## Exercise aim
Any image in the records should be left out; output everything else exactly.

BEGIN Exercise materials

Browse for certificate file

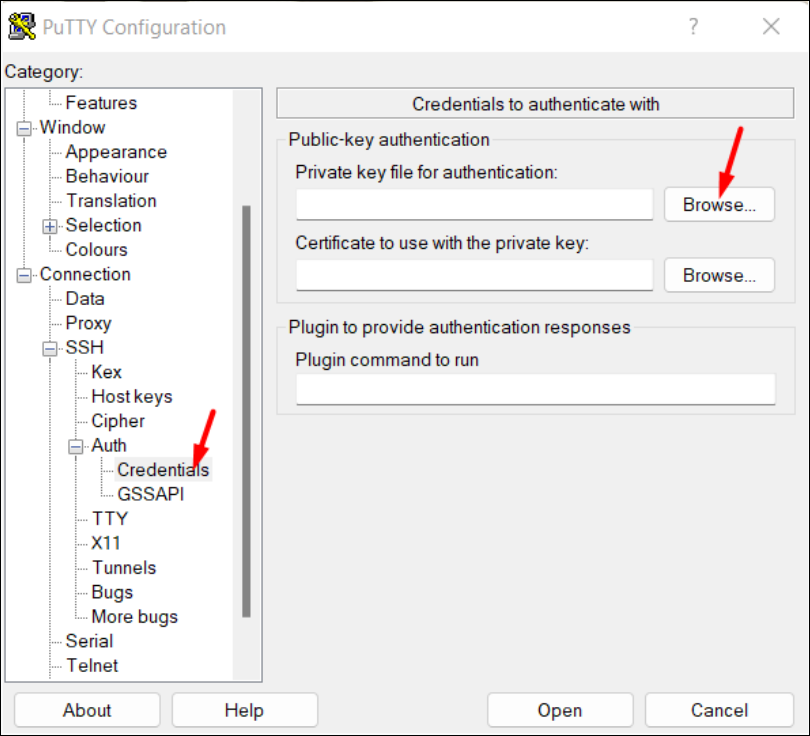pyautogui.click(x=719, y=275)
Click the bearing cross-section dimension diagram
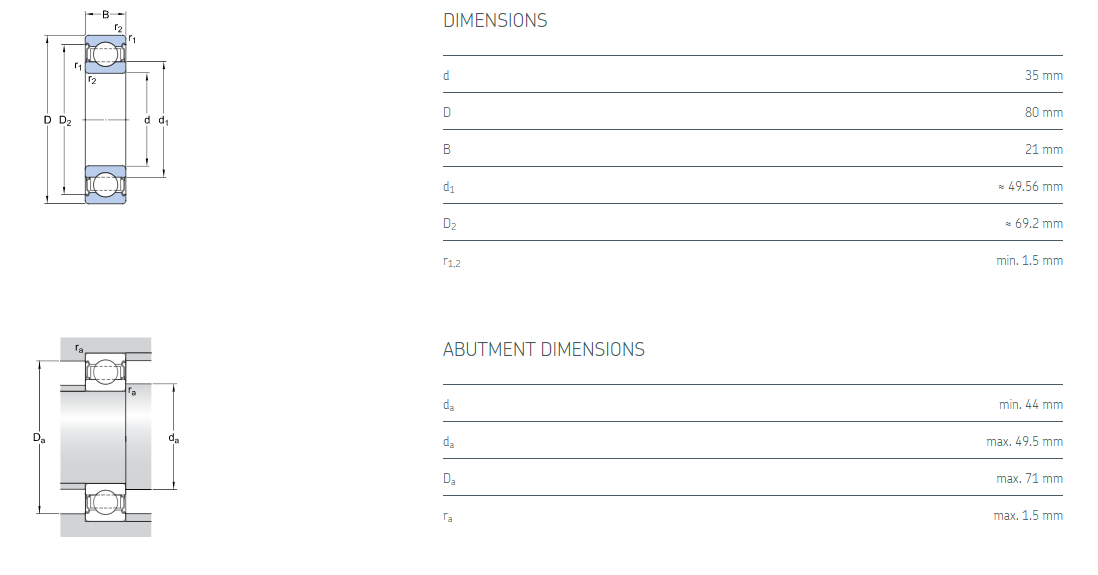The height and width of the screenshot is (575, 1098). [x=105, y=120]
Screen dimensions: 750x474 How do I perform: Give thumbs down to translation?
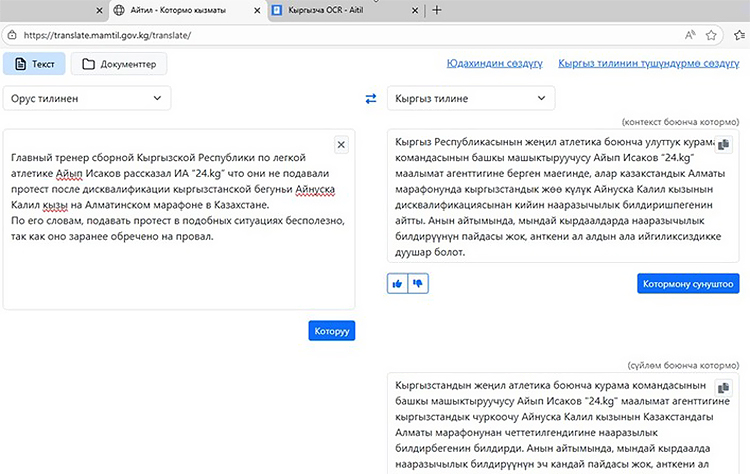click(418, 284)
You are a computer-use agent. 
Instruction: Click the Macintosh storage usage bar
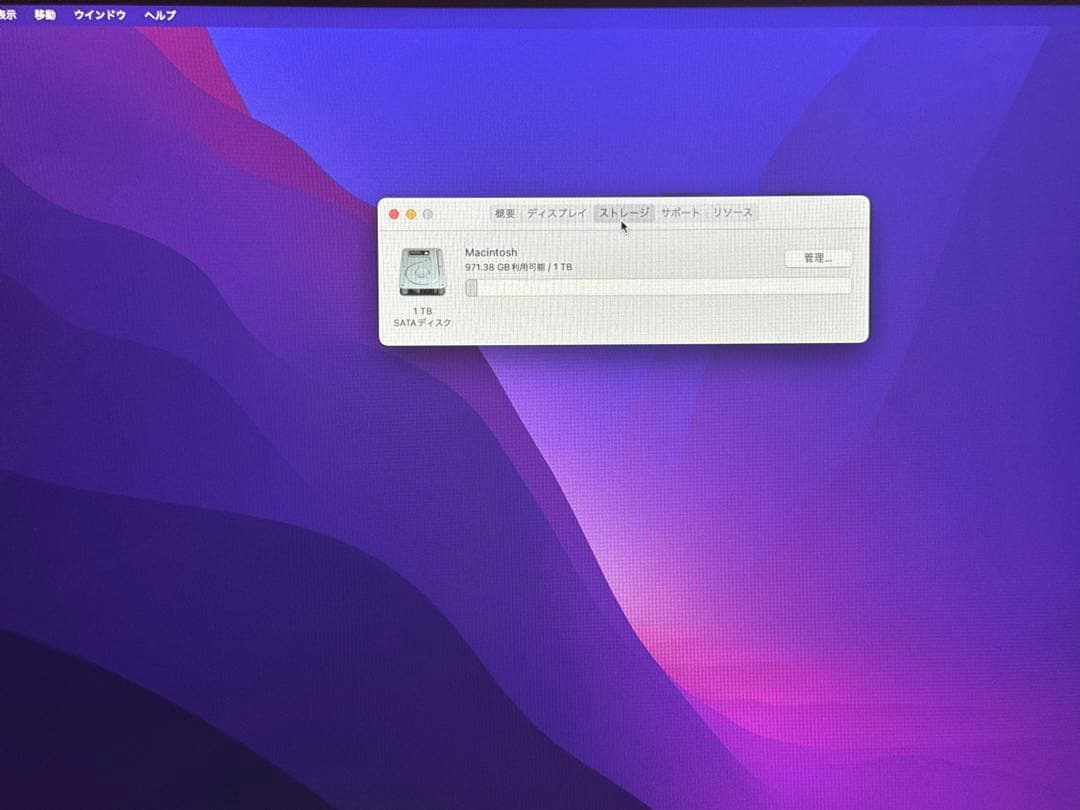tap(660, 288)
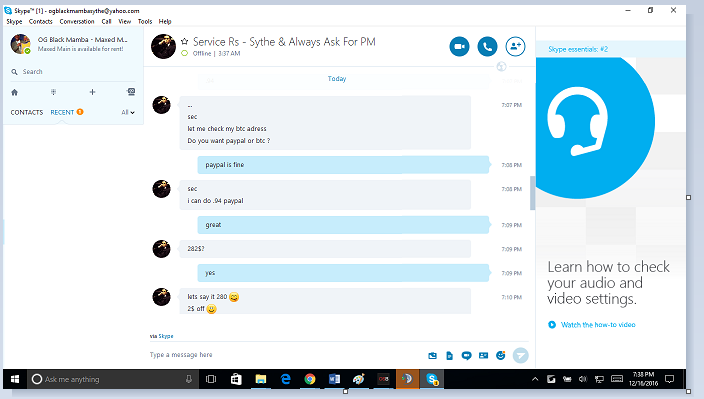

END Exercise materials

## Written answer
Browse for certificate file

pyautogui.click(x=719, y=275)
Click the bearing cross-section dimension diagram
The height and width of the screenshot is (575, 1098). [x=105, y=120]
Screen dimensions: 750x474 How do I perform: Give thumbs down to translation?
click(418, 284)
You are a computer-use agent. 
Instruction: Click the Macintosh storage usage bar
tap(660, 288)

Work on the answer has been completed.